» Material for this exercise
● ● ● ●

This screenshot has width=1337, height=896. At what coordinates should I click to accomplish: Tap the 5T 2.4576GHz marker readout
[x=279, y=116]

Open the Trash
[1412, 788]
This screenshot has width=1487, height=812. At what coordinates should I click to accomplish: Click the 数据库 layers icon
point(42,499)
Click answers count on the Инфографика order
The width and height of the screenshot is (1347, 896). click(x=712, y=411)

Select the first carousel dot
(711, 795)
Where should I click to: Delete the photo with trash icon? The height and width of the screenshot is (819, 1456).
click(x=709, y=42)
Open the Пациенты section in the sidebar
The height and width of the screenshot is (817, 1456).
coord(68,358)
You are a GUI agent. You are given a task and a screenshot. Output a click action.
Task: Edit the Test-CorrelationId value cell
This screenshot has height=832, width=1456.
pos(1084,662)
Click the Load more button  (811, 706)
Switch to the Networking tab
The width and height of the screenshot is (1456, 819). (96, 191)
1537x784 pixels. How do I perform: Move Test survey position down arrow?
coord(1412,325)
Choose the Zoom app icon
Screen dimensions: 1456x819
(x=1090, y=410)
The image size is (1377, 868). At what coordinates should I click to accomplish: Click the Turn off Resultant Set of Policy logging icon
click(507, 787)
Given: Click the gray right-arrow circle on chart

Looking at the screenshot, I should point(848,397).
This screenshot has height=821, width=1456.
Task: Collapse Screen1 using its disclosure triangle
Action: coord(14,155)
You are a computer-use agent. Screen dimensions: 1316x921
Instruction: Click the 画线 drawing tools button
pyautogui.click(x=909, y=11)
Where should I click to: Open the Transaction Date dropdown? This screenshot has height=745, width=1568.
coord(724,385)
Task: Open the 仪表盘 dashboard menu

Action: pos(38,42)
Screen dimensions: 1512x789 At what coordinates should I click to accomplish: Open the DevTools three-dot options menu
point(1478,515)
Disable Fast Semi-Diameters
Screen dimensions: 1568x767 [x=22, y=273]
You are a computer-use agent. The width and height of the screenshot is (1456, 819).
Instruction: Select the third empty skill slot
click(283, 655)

● ● ● ●

» Required work
Print each line of the data exactly as it was written.

» The completed task
This screenshot has width=1337, height=896. At what coordinates should I click to accomplish: Tap the 5T 2.4576GHz marker readout
[x=279, y=116]

Open the Trash
[1412, 788]
This screenshot has width=1487, height=812. At what coordinates should I click to accomplish: Click the 数据库 layers icon
point(42,499)
Click answers count on the Инфографика order
The width and height of the screenshot is (1347, 896). click(x=712, y=411)

Select the first carousel dot
(711, 795)
Where should I click to: Delete the photo with trash icon? The height and width of the screenshot is (819, 1456).
click(x=709, y=42)
Open the Пациенты section in the sidebar
The height and width of the screenshot is (817, 1456).
coord(68,358)
You are a GUI agent. You are given a task and a screenshot. Output a click action.
Task: Edit the Test-CorrelationId value cell
This screenshot has height=832, width=1456.
pos(1084,662)
Click the Load more button  (811, 706)
Switch to the Networking tab
The width and height of the screenshot is (1456, 819). (96, 191)
1537x784 pixels. How do I perform: Move Test survey position down arrow?
coord(1412,325)
Choose the Zoom app icon
Screen dimensions: 1456x819
(x=1090, y=410)
The image size is (1377, 868). At what coordinates should I click to accomplish: Click the Turn off Resultant Set of Policy logging icon
click(507, 787)
Given: Click the gray right-arrow circle on chart

Looking at the screenshot, I should point(848,397).
This screenshot has height=821, width=1456.
Task: Collapse Screen1 using its disclosure triangle
Action: coord(14,155)
You are a computer-use agent. Screen dimensions: 1316x921
Instruction: Click the 画线 drawing tools button
pyautogui.click(x=909, y=11)
Where should I click to: Open the Transaction Date dropdown? This screenshot has height=745, width=1568.
coord(724,385)
Task: Open the 仪表盘 dashboard menu

Action: pos(38,42)
Screen dimensions: 1512x789 At what coordinates should I click to accomplish: Open the DevTools three-dot options menu
point(1478,515)
Disable Fast Semi-Diameters
Screen dimensions: 1568x767 [x=22, y=273]
You are a computer-use agent. The width and height of the screenshot is (1456, 819).
Instruction: Select the third empty skill slot
click(283, 655)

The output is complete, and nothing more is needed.